Ex-lawyer turned relationship coach

Amateur Neuroscience

Your brain has roughly as many neurons as there are stars in a small galaxy; close to a 100 billion.

And a neuron’s job is to carry messages through your body.

But some are more hardworking than others.

The go-getter of the brain is the mirror neuron. And it doesn’t only pass on what you’re undergoing, but it also relays what others are experiencing.

So if you watch a spider creep up someone else’s arm, the mirror neuron is telling you it’s also crawling up your arm.

That’s why seeing someone handle an arachnid can make us scrunch up our faces and feel icky.
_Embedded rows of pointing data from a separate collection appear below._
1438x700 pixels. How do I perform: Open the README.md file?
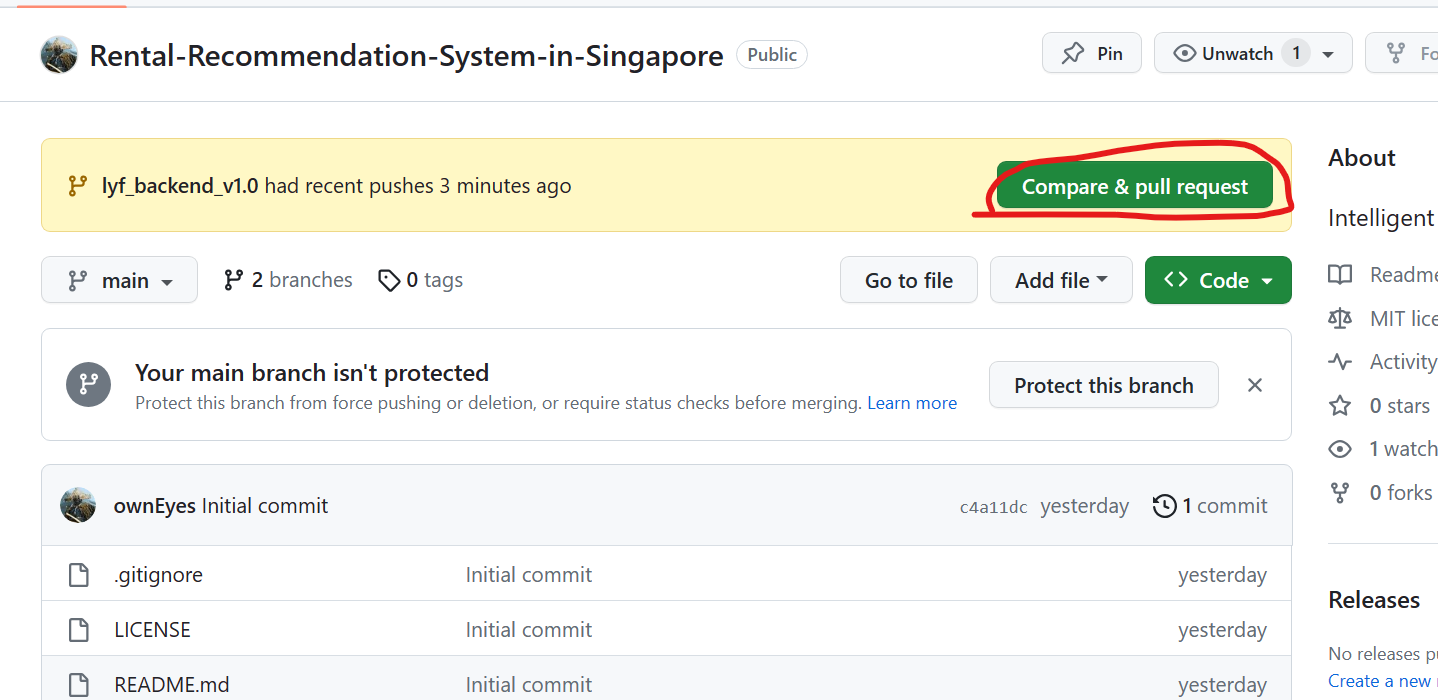[172, 685]
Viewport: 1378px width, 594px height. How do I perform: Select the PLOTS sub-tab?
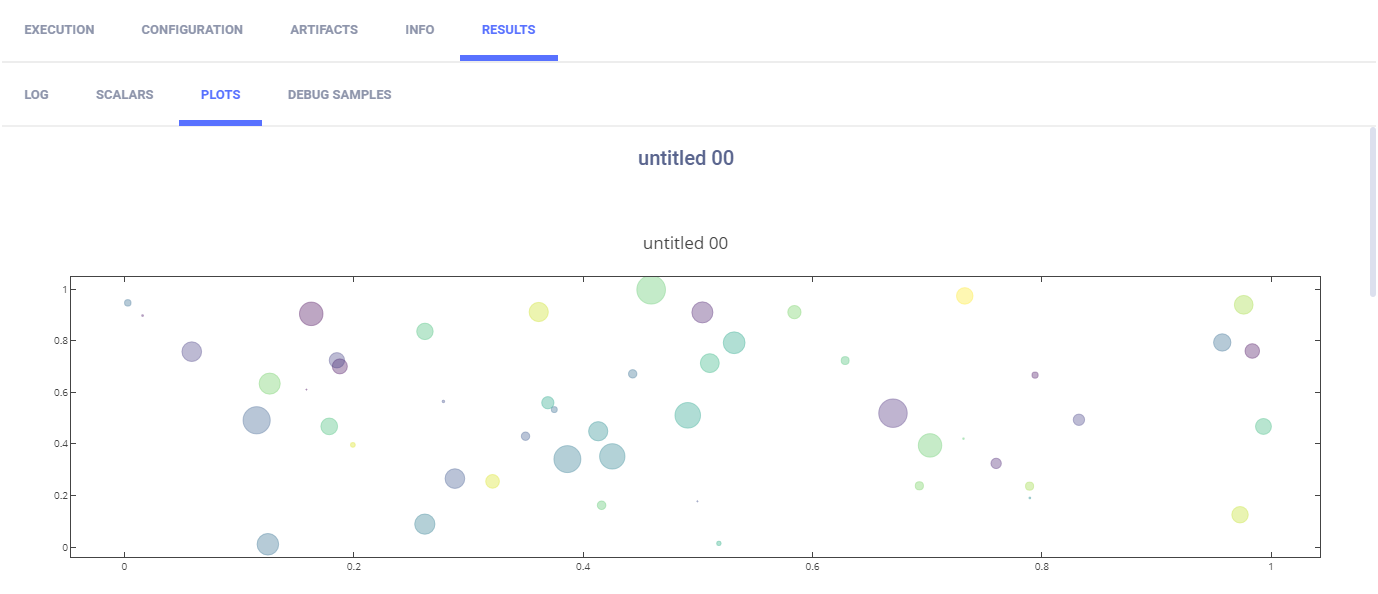point(220,95)
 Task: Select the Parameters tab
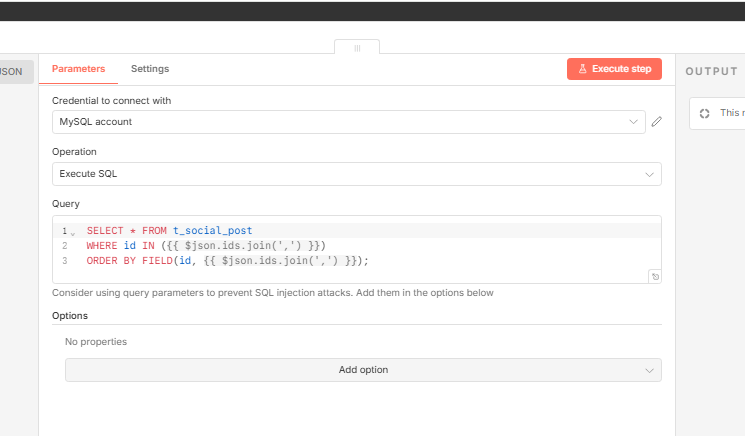[78, 69]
But we never feel its eight hairy legs drag over our skin. Does that mean the mirror neuron is slacking off?


Your brain is simply ignoring a part of the mirror neuron’s message.

You see, your skin is also busy transmitting signals upstairs. And when your skin says it doesn’t feel anything, your brain takes its word over the mirror neuron.

But what happens if your skin can’t talk with your brain?

What if you’re born without limbs and observe a creepy crawly wriggle its way up a person’s arm? What then?

You would actually feel the bug’s prickly legs scurry over your phantom limb.

But don’t let me scare you into thinking mirror neurons are bad.

Mirror neurons are marvelous: if someone else is having a good time, it’ll rub off on you.